3.2.3.1 Riscos atinentes aos agentes financeiros

Machteld Spek (2006), analista financeira especialista em mercado asiático, afirma que as análises feitas pelos bancos no que concerne aos seus investimentos, são focadas no aspecto econômico, considerando especialmente os benefícios decorrentes dos

empreendimentos e não aos impactos inerentes a estes. Spek destaca a importância das instituições financeiras apreciarem os impactos ambientais e sociais relacionados à indústria de celulose e papel quando da análise de viabilidade de concessão de linhas de financiamento. Ressalta-se, ainda, o risco de comprometimento da imagem e reputação das instituições, sem descartar a possibilidade destas virem a ser consideradas co-responsáveis diante da ocorrência de um passivo ambiental atribuído a uma empresa beneficiada por financiamentos de determinada instituição financeira.

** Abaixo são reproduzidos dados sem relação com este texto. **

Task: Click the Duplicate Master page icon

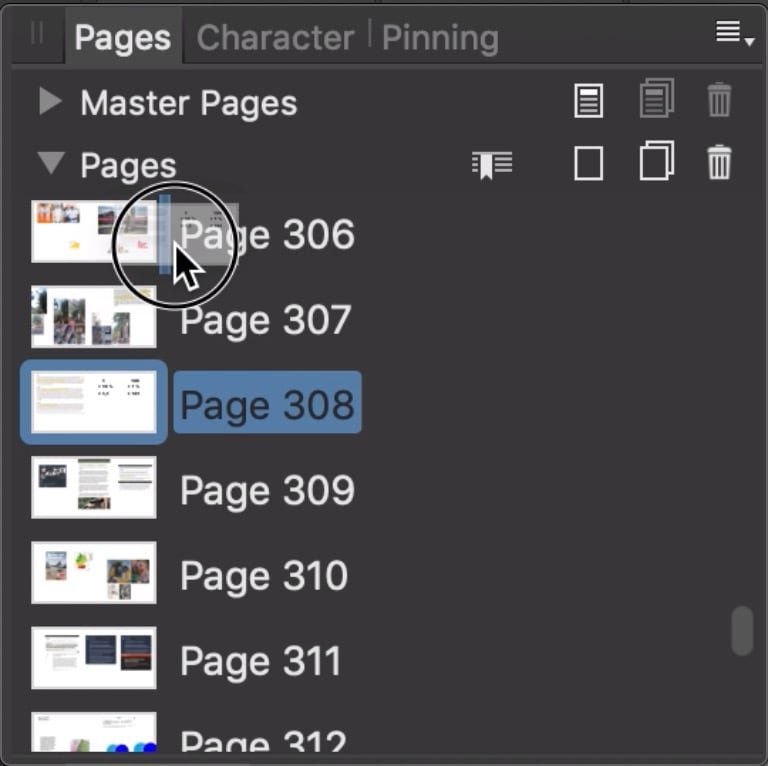Action: pos(657,98)
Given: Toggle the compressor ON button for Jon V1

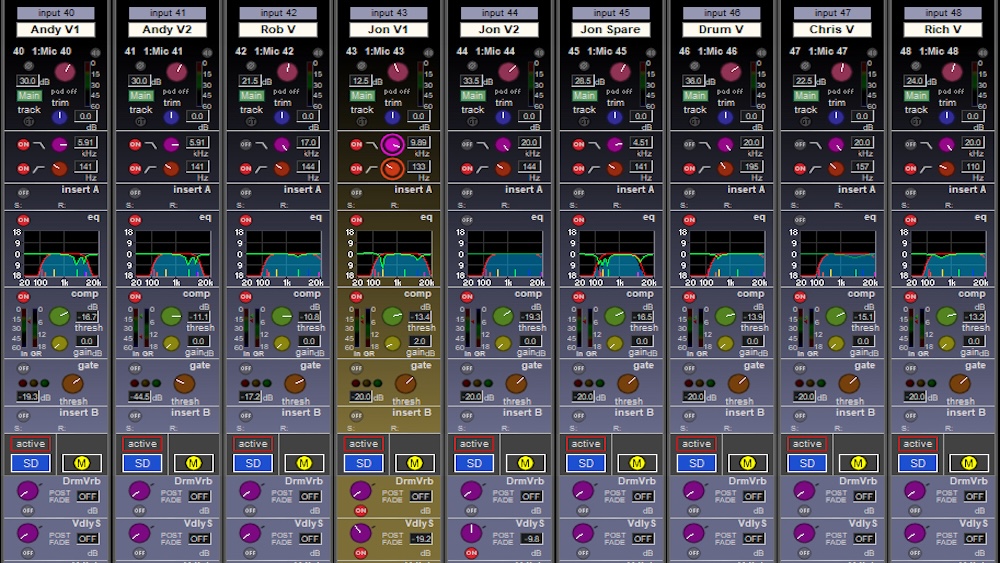Looking at the screenshot, I should point(355,297).
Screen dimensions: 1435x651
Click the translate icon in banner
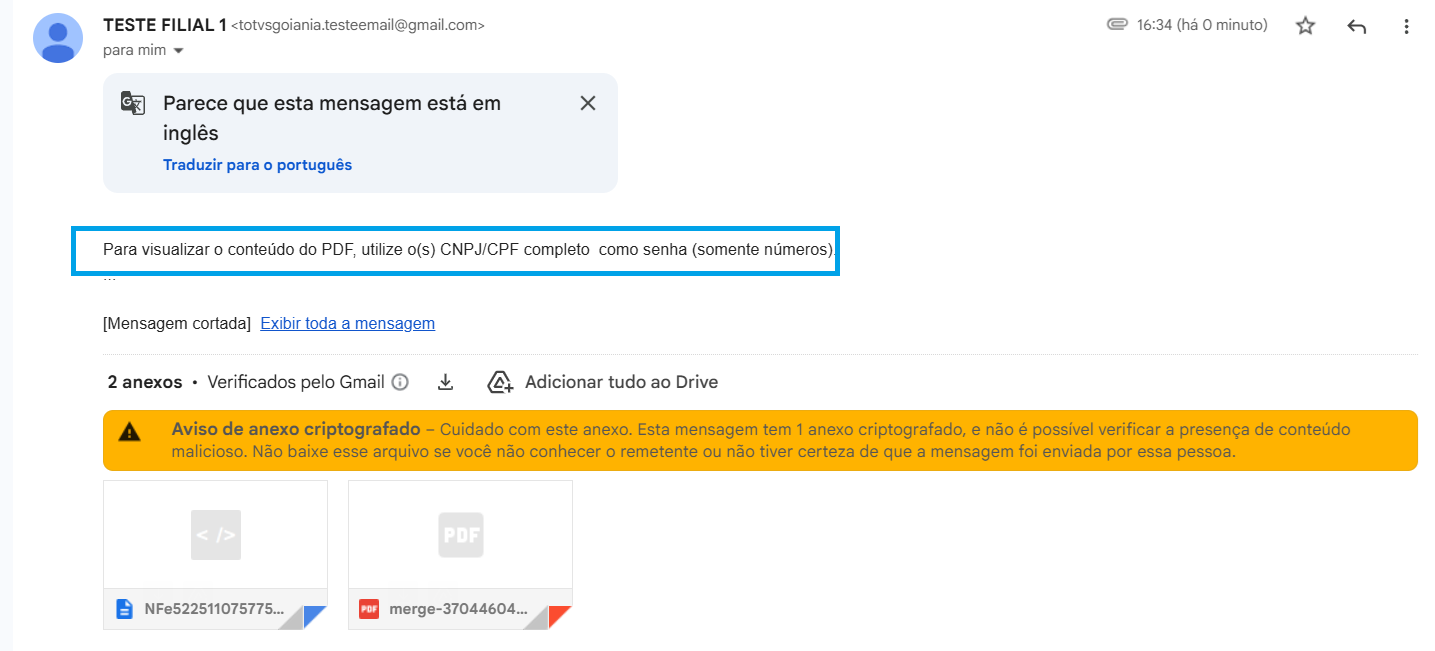click(x=133, y=103)
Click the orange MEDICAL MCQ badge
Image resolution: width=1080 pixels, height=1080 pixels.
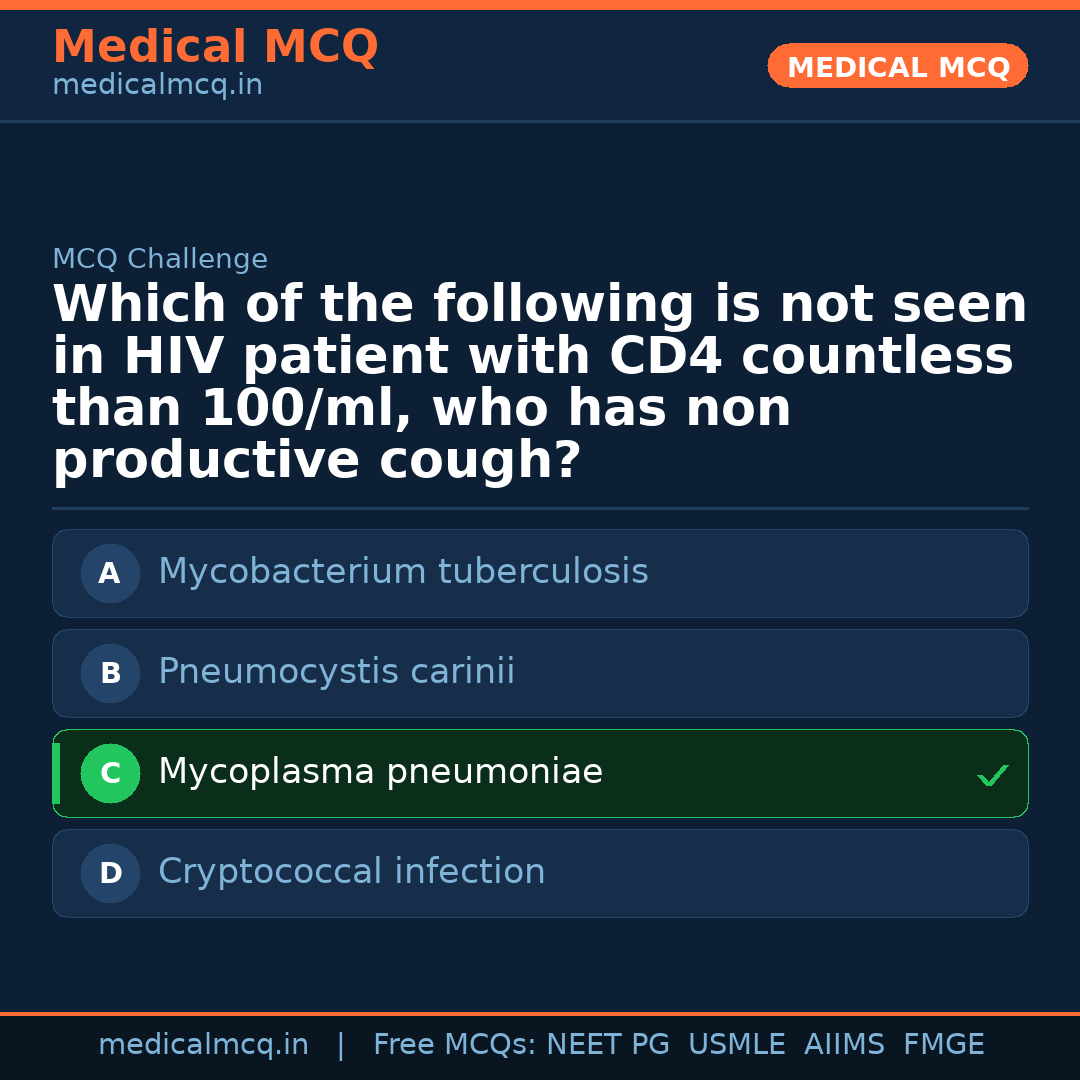coord(897,67)
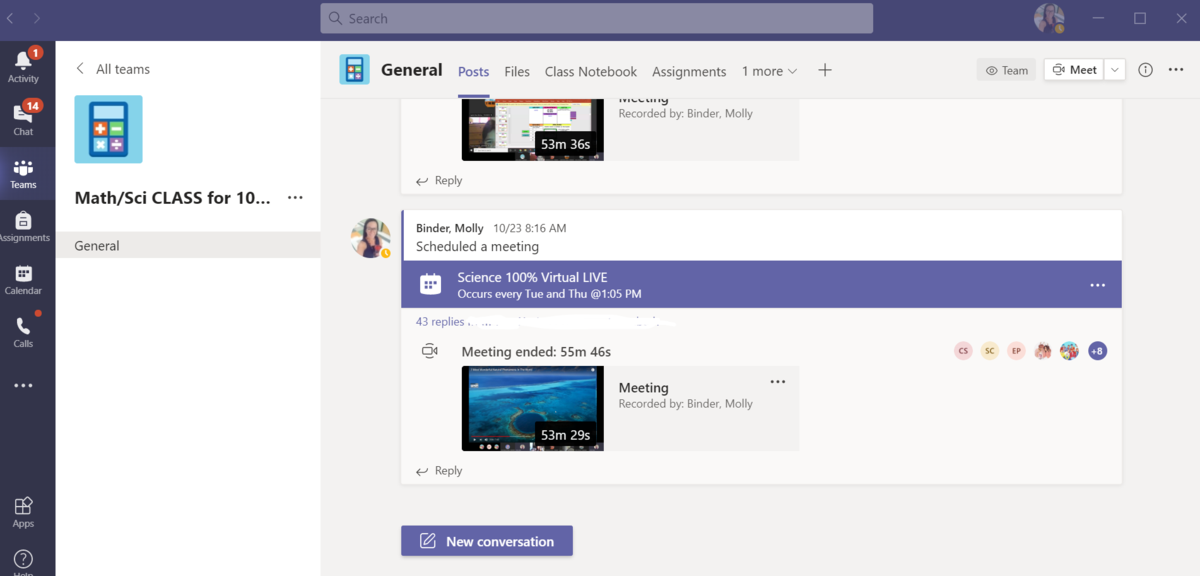Open Apps store icon
Viewport: 1200px width, 576px height.
click(23, 510)
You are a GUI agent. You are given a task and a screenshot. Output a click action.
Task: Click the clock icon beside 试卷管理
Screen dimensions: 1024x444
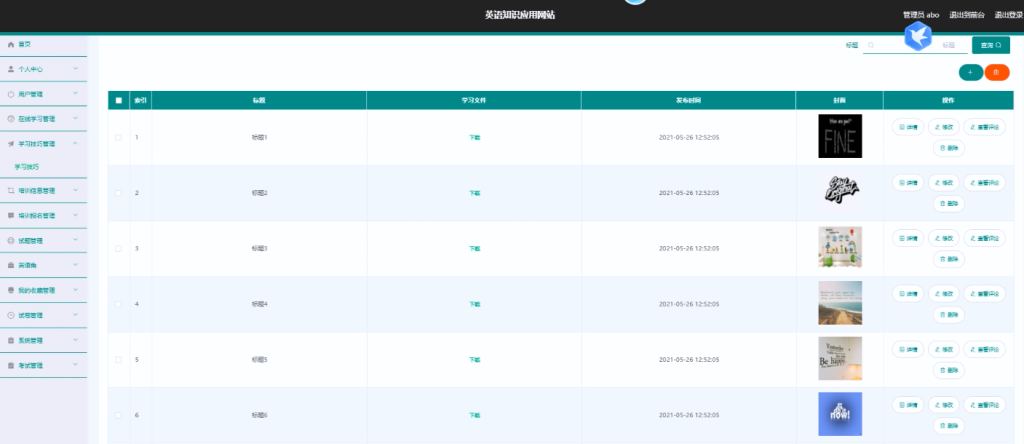pyautogui.click(x=10, y=315)
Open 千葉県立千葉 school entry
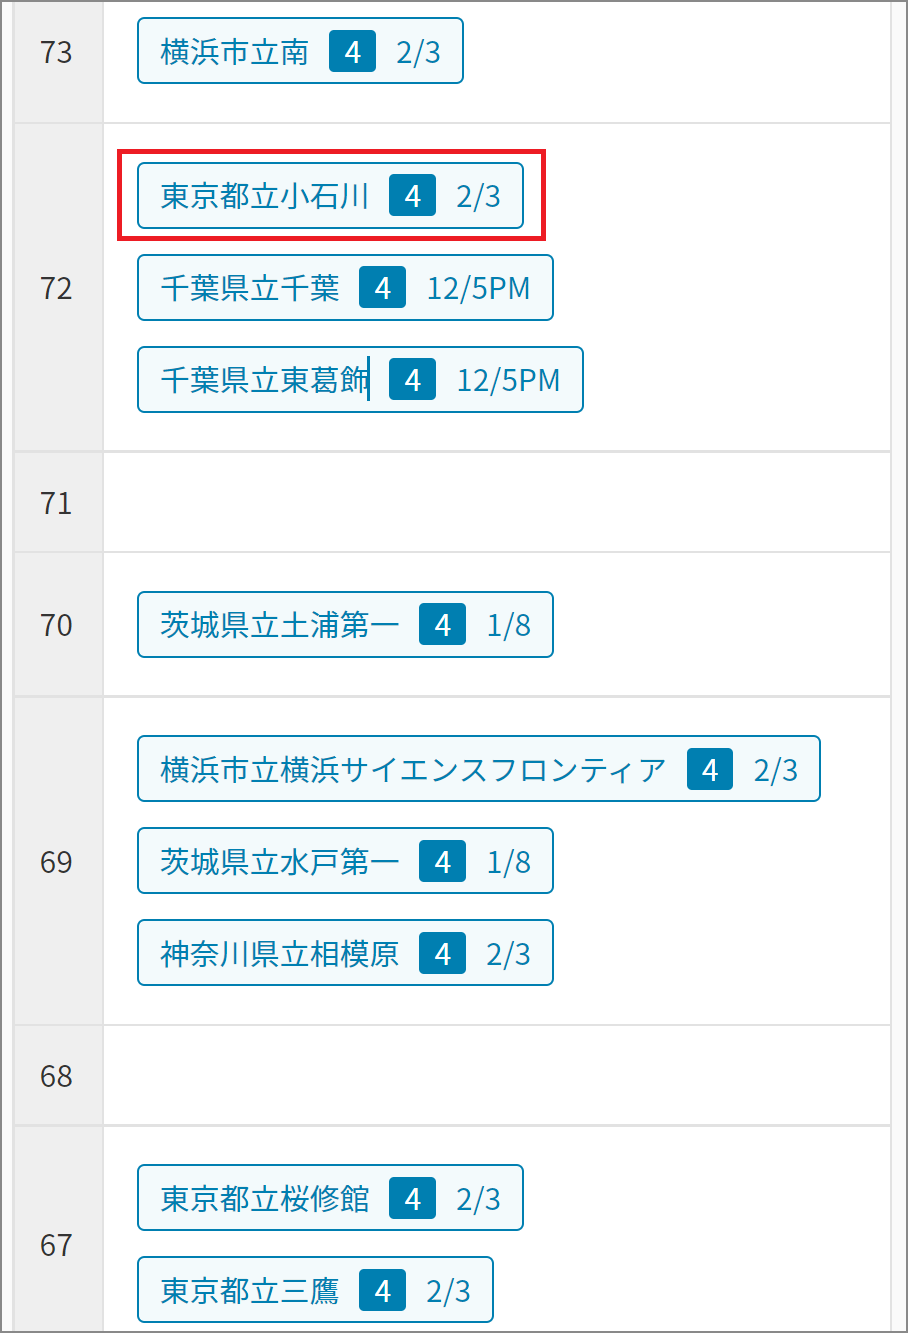Viewport: 908px width, 1333px height. click(345, 288)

Dentre os riscos já mencionados, Machteld Spek relaciona outros que julga de essencial avaliação/conhecimento do setor financeiro, a saber:

Riscos Políticos - os riscos políticos concernentes às indústrias de celulose são muito bem demonstrados na “crise das papeleiras”, onde a construção do complexo da Botnia deflagrou uma crise diplomática entre Argentina e Uruguai, resvalando na estabilidade do Mercosul. Uma outra forma de risco político envolve mudanças na legislação ambiental, ou na forma como estas são implementadas, que neste caso pode resultar em dispendiosas mudanças no processo produtivo (em vistas de adequação à nova realidade). Protestos como os desencadeados pela Assembléia Ambientalista de Gualeguaychú e Centro de Estudos de Direitos Humanos e Meio Ambiente - CEDHA podem levar o Governo Uruguaio a reavaliar os critérios de uso do solo, por exemplo;

Riscos Financeiros - a possibilidade do não pagamento dos financiamentos concedidos e a renegociação das dívidas;

Riscos Legais – a titularidade das terras é uma questão complexa em alguns países da América Latina, a exemplo da demarcação de terras indígenas e o reconhecimento das comunidades quilombolas;

Risco de Imagem – empresas que prestam serviços financeiros “consideram o risco de reputação como a maior ameaça ao valor de suas ações no mercado financeiro’’ de acordo com um estudo desenvolvido em 2004 pela Pricewaterhouse Coopers e Economist

Intelligence Unit. O crescente número de protestos contra as fábricas de celulose e respectivas monoculturas é um indício de que os bancos devem considerar atentamente o risco de comprometimento de imagem. O complexo industrial de celulose e papel tem sido foco de

recentes campanhas de ONG`s ambientalistas, que por sua vez tem também focado suas campanhas nos agentes financiadores destes complexos no hemisfério sul.